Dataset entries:
• • • • •

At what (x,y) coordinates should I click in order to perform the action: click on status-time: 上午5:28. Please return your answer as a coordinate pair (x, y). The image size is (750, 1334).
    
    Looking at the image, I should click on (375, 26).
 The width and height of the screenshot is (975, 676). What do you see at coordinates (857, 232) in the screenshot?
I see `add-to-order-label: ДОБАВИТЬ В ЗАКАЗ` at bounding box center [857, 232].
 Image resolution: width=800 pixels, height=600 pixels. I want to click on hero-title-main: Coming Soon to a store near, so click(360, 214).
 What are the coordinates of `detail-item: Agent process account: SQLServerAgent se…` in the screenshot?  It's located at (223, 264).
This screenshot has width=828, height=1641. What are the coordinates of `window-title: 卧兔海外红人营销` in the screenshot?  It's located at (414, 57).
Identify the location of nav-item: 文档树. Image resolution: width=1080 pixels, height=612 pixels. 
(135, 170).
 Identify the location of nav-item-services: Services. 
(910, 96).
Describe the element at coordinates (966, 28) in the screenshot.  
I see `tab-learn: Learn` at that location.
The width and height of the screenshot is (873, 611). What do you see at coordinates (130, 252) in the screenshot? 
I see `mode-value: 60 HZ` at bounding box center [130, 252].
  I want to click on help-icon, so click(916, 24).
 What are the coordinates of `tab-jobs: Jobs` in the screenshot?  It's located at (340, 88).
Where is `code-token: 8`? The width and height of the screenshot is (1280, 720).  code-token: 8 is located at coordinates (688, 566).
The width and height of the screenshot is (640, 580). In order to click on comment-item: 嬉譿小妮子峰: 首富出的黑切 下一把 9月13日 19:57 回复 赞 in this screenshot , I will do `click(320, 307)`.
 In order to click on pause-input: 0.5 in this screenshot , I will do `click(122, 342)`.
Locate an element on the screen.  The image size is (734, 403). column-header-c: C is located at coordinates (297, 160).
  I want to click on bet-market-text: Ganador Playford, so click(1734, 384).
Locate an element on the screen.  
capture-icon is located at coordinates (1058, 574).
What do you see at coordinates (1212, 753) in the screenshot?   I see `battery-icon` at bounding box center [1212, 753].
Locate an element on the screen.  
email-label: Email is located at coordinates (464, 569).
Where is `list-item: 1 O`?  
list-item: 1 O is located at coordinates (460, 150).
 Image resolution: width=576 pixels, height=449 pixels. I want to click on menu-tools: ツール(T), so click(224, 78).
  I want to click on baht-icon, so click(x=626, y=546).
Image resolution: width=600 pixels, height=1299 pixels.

• • • • •

◆ **Required action**
Copy out the data word for word, starting at its first line and ending with the line that contains "The width and height of the screenshot is (975, 676).", including that line.

◆ **Final answer**
At what (x,y) coordinates should I click in order to perform the action: click on status-time: 上午5:28. Please return your answer as a coordinate pair (x, y). The image size is (750, 1334).
    
    Looking at the image, I should click on (375, 26).
 The width and height of the screenshot is (975, 676). What do you see at coordinates (857, 232) in the screenshot?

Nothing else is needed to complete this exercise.